Ses coups de sang étaient légendaires. Au fil des congrès d’élus locaux et des débats au Sénat, le maire (LREM) du Mans, Jean-Claude Boulard ne perdait jamais une occasion de pourfendre « l’incontinence normative ». La figure du Comité des finances locales, président de la commission Finances et fiscalité de France Urbaine, avait la dent dure contre la technostructure.
Un sacré paradoxe pour cet énarque conseiller d’Etat. Mais Jean-Claude Boulard était ainsi : inclassable. Romancier à ses heures, l’ancien secrétaire général de la marine marchande se montrait intarissable sur la langouste et la pêche à la sardine. La mer lui inspira plusieurs ouvrages.
Artisan du RMI et de la CMU
L’ancien écolier de Saint-Marceau, dans la Sarthe, était aussi un terrien, enraciné depuis plus de quatre décennies dans les collectivités de son département. Après ses premiers pas comme conseiller général du canton de Ballon, il avait décroché la députation en 1988 au Mans, sous la bannière socialiste. Proche de Michel Rocard, il avait porté le RMI sur les fonts baptismaux à l’Assemblée. Une décennie plus tard, le parlementaire avait remis ça avec la CMU.
En plein milieu de ces années fastes, Jean-Claude Boulard avait subi une épreuve : une mise en examen dans l’affaire « Urba » du financement délictueux du PS. Une blessure indélébile. Jean-Claude Boulard vouait une haine féroce aux magistrats.
Grand baron local
Il était arrivé en 2001 à la tête de l’hôtel de ville du Mans, après le règne XXL du communiste refondateur Robert Jarry. Son mandat fut marqué par la relance des 24 heures du Mans, la desserte ferroviaire mancelle, le développement de l’université, le devenir du site industriel de Renault ou encore la première charte « gay friendly » en France.
Au sein de son équipe municipale, le septuagénaire avait mis sur la rampe de lancement la future secrétaire d’Etat d’Emmanuel Macron, Marlène Schiappa. Elle était devenue adjointe au maire en 2014.
Vieux disciple de la deuxième gauche, Jean-Claude Boulard s’était d’ailleurs reconnu très tôt dans le jeune ministre de l’Economie. Ce grand baron local PS voyait dans Emmanuel Macron le meilleur moyen d’en finir avec les diktats de la rue de Solférino.
Ardent réformateur
Atteint d’un cancer, Jean-Claude Boulard a tenu les commandes de sa mairie et de sa communauté urbaine jusqu’au bout. À l’occasion du dernier round de la Conférence nationale des territoires, le 14 décembre 2017, il avait même hérité d’une mission sur les normes, avec son éternel complice, Alain Lambert.

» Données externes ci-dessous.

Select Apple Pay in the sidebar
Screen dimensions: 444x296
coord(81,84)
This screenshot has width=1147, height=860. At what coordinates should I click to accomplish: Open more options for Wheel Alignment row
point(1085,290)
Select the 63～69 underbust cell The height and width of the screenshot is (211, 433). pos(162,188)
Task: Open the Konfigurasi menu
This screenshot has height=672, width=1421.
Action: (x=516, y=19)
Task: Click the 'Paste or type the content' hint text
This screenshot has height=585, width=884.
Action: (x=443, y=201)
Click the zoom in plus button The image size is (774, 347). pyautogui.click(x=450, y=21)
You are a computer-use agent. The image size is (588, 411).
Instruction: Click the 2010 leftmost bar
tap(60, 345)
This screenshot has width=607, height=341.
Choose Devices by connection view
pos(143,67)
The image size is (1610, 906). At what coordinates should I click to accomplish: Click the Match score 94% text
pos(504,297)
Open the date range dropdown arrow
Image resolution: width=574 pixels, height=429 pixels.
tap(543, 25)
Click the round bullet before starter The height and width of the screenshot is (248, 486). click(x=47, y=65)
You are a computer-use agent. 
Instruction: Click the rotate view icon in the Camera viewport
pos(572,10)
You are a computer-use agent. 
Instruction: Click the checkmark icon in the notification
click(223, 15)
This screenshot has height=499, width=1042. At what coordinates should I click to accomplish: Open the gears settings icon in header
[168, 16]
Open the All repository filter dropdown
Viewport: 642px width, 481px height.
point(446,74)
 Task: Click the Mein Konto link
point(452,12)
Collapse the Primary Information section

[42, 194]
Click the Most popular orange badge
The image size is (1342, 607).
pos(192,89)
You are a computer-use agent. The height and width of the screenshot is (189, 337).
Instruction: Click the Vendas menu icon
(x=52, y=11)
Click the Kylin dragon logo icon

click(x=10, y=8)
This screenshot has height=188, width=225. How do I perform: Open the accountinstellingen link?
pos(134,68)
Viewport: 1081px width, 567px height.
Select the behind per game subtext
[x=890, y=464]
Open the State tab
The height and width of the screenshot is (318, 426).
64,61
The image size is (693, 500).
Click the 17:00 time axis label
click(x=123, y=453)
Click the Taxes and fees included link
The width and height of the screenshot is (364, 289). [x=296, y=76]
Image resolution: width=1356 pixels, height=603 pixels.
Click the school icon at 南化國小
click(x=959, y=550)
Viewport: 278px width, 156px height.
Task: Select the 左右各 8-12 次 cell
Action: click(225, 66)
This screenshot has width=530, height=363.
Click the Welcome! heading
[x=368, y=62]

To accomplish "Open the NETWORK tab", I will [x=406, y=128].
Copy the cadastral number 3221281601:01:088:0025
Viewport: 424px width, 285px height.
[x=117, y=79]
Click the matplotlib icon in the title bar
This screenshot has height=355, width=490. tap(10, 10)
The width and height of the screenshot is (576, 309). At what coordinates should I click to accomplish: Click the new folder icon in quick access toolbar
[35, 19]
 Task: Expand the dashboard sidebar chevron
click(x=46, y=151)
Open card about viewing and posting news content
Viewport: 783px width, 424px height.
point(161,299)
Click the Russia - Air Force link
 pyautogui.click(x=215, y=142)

Préfigurateur de l’ANPE, lorsque, jeune haut fonctionnaire, il œuvrait au commissariat général au Plan, Jean-Claude Boulard gardait, sous ses dehors grognons, l’ardeur des réformateurs.
L’apôtre des finances locales libres
Inclassable, bourru, fantasque, Jean-Claude Boulard disparu le 1er juin ne cadrait pas vraiment avec l’idée reçue qu’on se fait d’un expert en finances. Il a pourtant été un fin connaisseur de la fiscalité locale et pourfendeur de l’intervention étatique dans la gestion financière des collectivités, jusqu’à son récent soutien avec la contractualisation financière mise en place par le gouvernement Philippe, qu’il appelait de ses vœux par loyauté – nouvelle – à LREM, mais qu’il aurait probablement pourfendu quelques années avant, tant il était attaché au principe d’autonomie financière et fiscale des collectivités.
Il n’était pas exempt d’autres contradictions : opposé à la réforme de la taxe professionnelle, mais favorable à une différenciation d’appréciation selon l’intensité capitalistique ou le secteur d’activité des entreprises, soucieux de la bonne gestion des deniers publics, mais initiateur de projets pharaoniques comme le stade MMArena qui s’avéra être un gouffre financier, attaché à la transparence mais peu ouvert au partage de certaines données financières… C’était sa liberté, au même titre que celle qu’il défendait pour les collectivités.